- **EXERCISE DIRECTIONS**: Reproduce exactly the lines below, starting at the line that contains "Instruction: Collapse the" and ending with the last line of the records, both included; leave out any pictures.
Start of STORED DATA
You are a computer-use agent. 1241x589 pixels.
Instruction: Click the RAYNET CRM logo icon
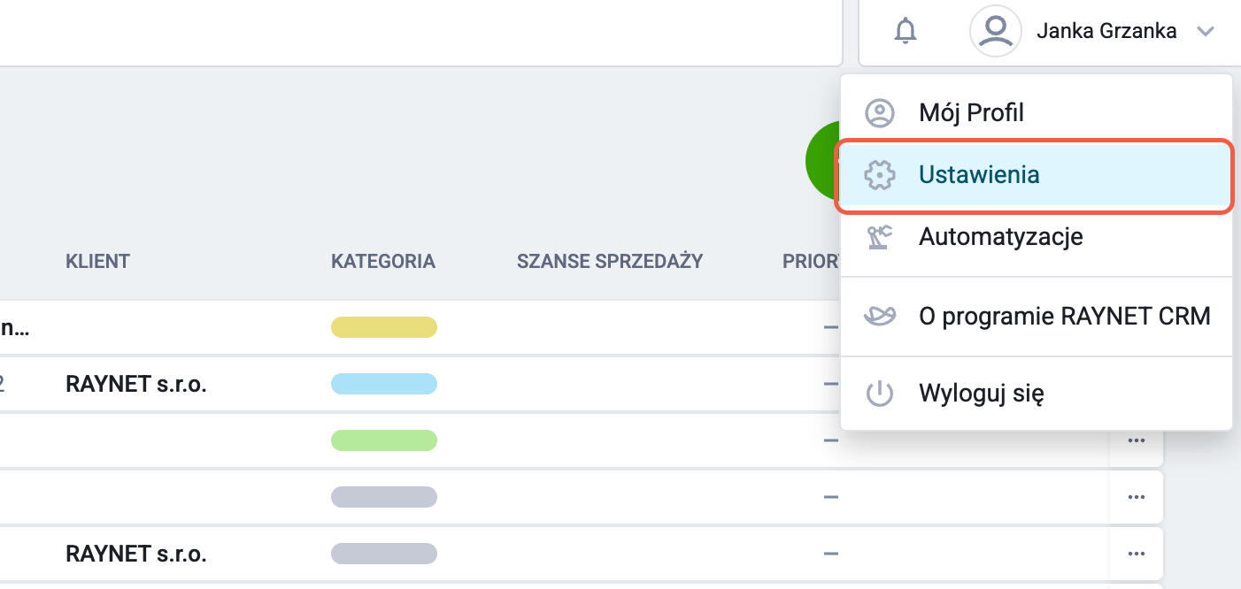click(x=879, y=316)
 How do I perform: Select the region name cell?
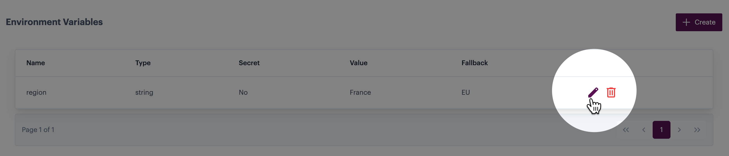[36, 93]
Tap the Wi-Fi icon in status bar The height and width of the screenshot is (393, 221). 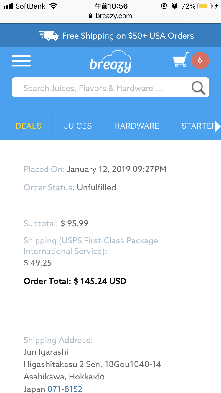[x=53, y=6]
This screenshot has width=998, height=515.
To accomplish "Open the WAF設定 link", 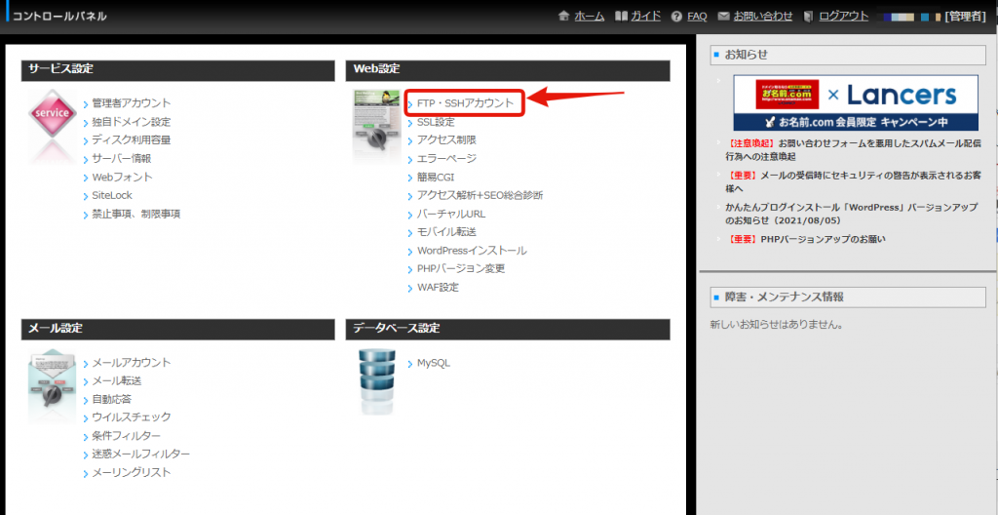I will click(x=438, y=287).
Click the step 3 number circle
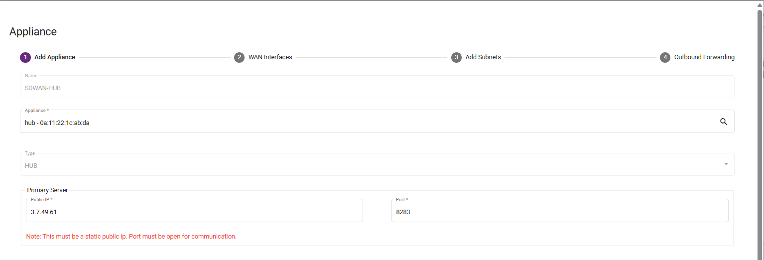This screenshot has width=764, height=260. pos(456,57)
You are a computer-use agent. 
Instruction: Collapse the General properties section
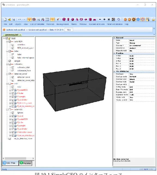tap(114, 38)
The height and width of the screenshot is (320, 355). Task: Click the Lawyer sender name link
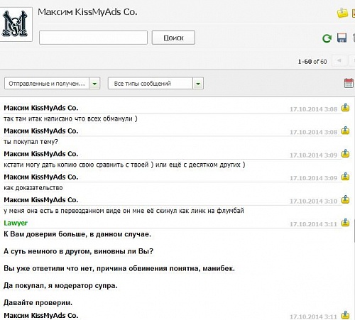16,223
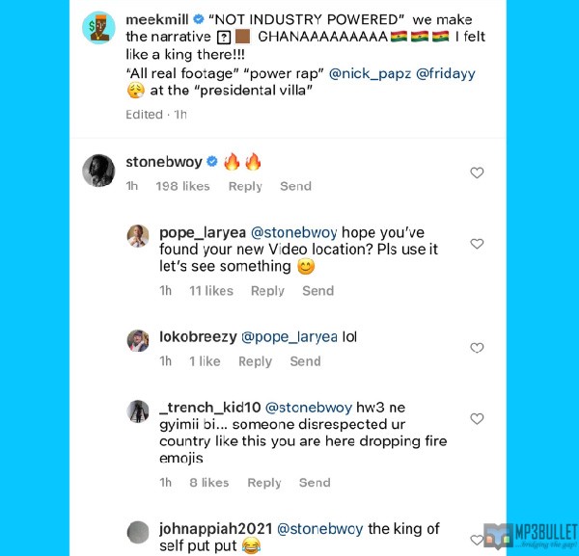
End of STORED DATA
- **EXERCISE SOLUTION**:
Instruction: Collapse the General properties section
tap(114, 38)
The height and width of the screenshot is (320, 355). Task: Click the Lawyer sender name link
16,223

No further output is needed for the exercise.